Elle se nomme Mille-Pluies et lorsqu'elle est lasse de rester dans notre maison, elle nous quitte et nous l'ignorons. Nous ignorons son départ mais nous découvrons son cadeau de départ : un rêve au petit matin, un livre sur un banc,  un nuage en forme d'hippocampe ou un café meilleur que la veille. C'est elle qui fait pleuvoir les hommes lorsqu'ils font l'amour.

Dans nos maisons, la pièce qu'elle préfère c'est la chambre mais elle peut être là partout ailleurs à toute heure, invisible mais pourtant toute chair. Elle est devant les yeux des hommes quand ils pensent aux corps, elle est sur le corps des êtres qui s'accouplent et lorsque l'homme est droit de verge, c'est elle qui la tient ferme et dure.

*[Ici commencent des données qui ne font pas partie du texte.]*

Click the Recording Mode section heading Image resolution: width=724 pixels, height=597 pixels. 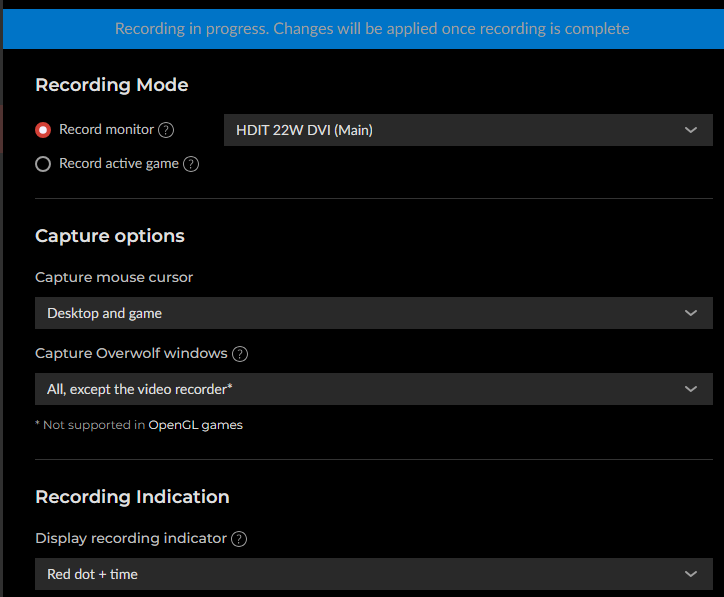(x=112, y=85)
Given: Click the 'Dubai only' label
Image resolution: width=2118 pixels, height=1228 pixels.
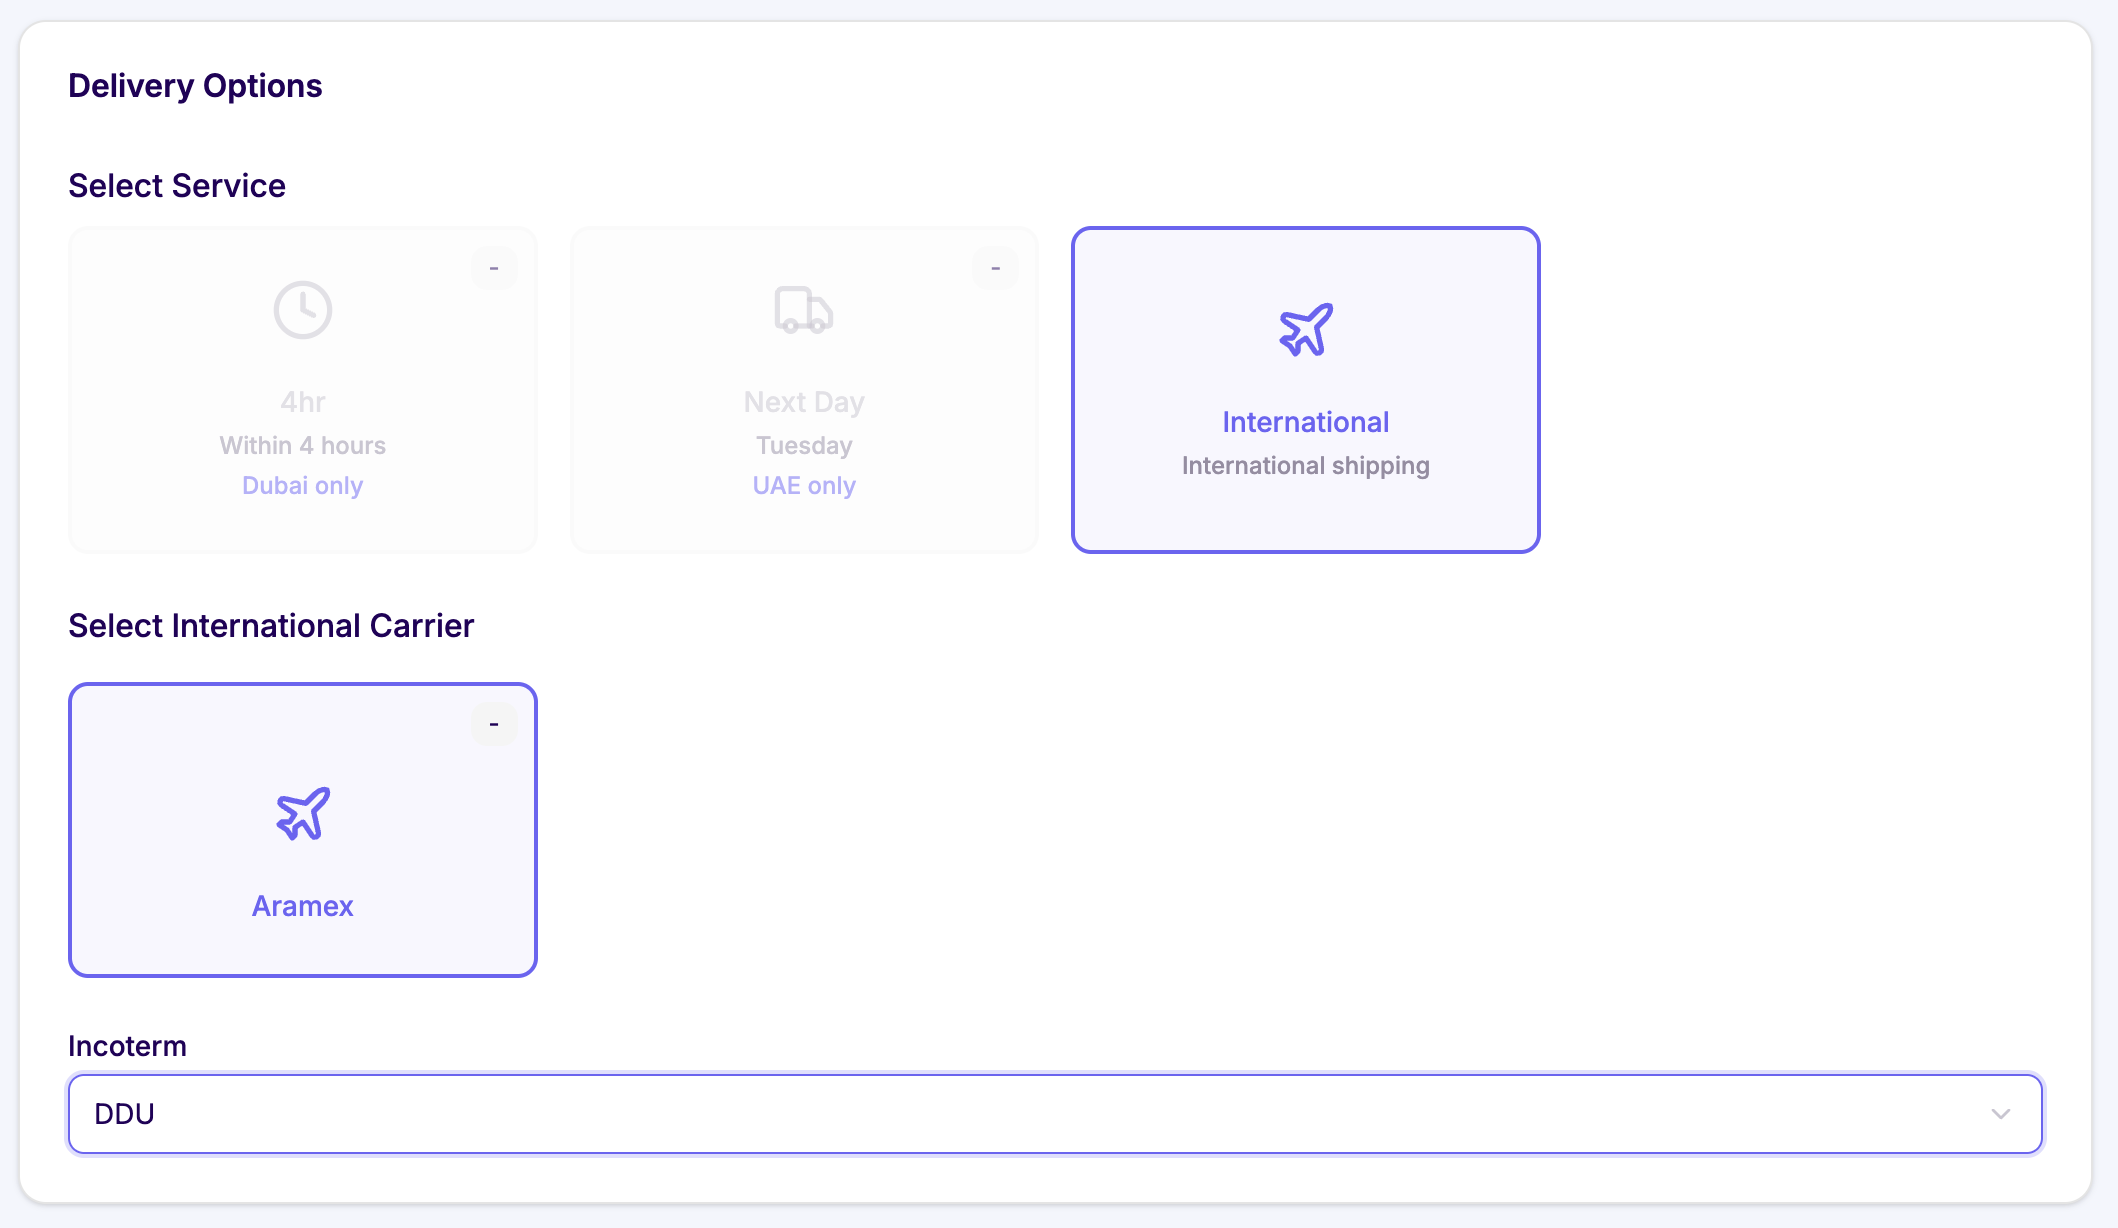Looking at the screenshot, I should point(302,486).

Il lui faut de l'eau, beaucoup d'eau pure, du lait, des ruisseaux, des bouteilles pleines, des mamelles de vache et des lacs. Et si jamais la peur l'assaille, si elle pense un jour manquer de liquide, elle hésite à se montrer, à empoigner la tige mâle et à se tenir au bord des imaginations.

Mille-Pluies passe de maison en maison et il y a de moins en moins d'humidité et d'images. Elle se sent inquiète et souvent avec sa maîtresse rouge sombre elle évoque l'eau qui se tarit et se trouble, mais la déesse ne semble pas inquiète, elle lui dit qu'il n'y a pas de mal, que cette eau qui passe de corps en corps se lavera à l'absence des corps humains, dans les cupules de roches et le creux des grottes. La maîtresse lui dit qu'elle n'aura alors plus qu'à empoigner les verges dures du calcaire de la terre.

Soit, mais c'est que Mille-Pluies les aime, ses hommes chauds.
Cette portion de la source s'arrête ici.